═════ EXTRACTED INFORMATION
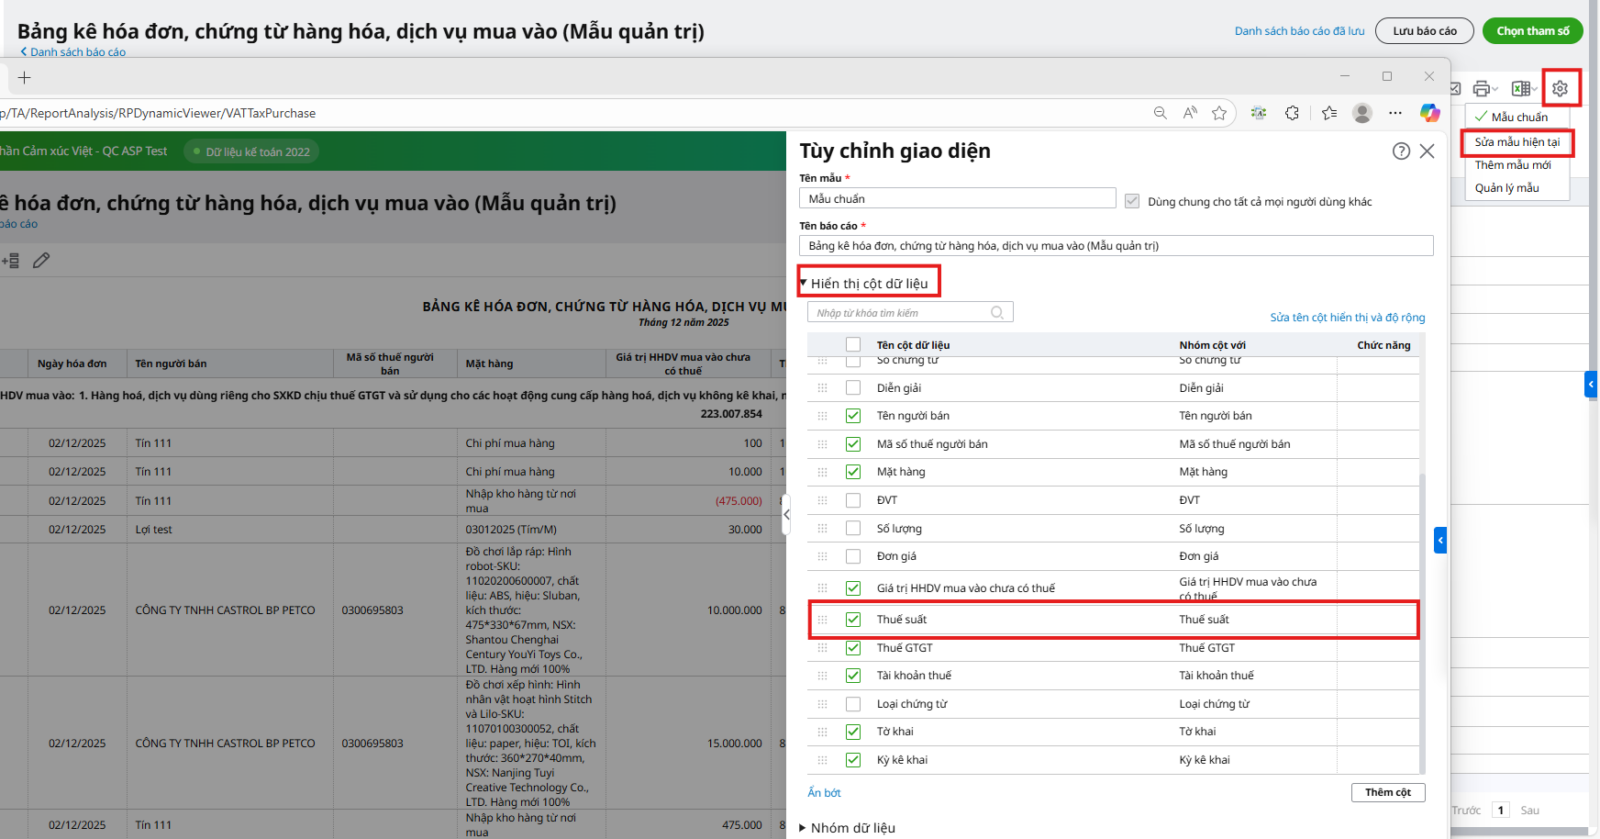Collapse the Hiển thị cột dữ liệu section
The width and height of the screenshot is (1600, 839).
(x=803, y=283)
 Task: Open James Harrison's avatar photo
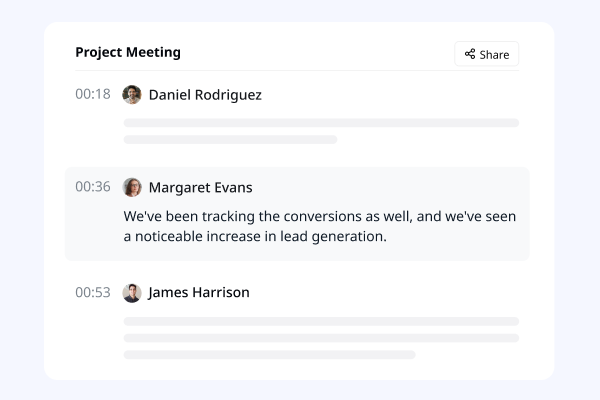point(132,293)
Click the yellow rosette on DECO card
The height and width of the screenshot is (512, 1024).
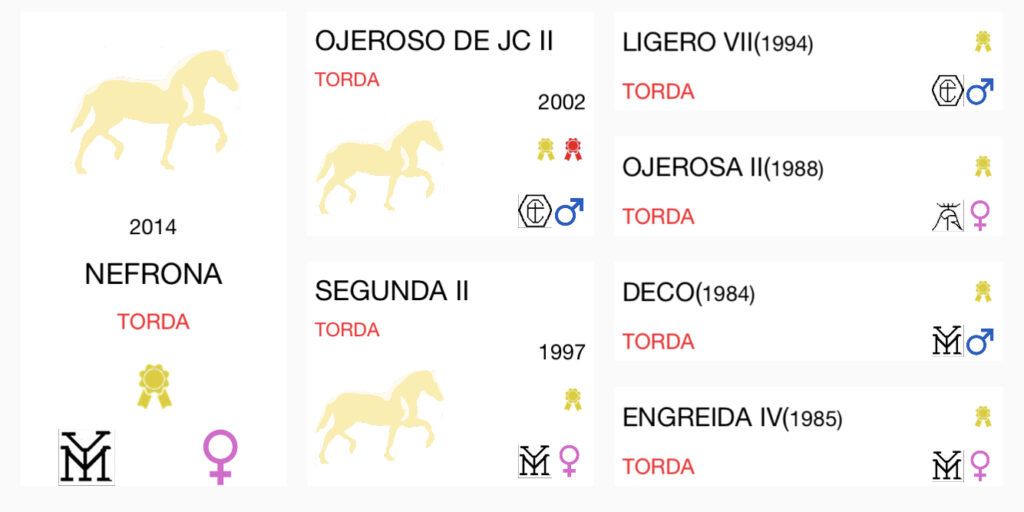[x=983, y=291]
══════════
## REQUIRED WORK
Print, exactly and without pictures, the lines from the one holding "Task: Open James Harrison's avatar photo" through the last line of the entries above, both included.

## TASK SOLUTION
 Task: Open James Harrison's avatar photo
point(132,293)
Click the yellow rosette on DECO card
The height and width of the screenshot is (512, 1024).
[x=983, y=291]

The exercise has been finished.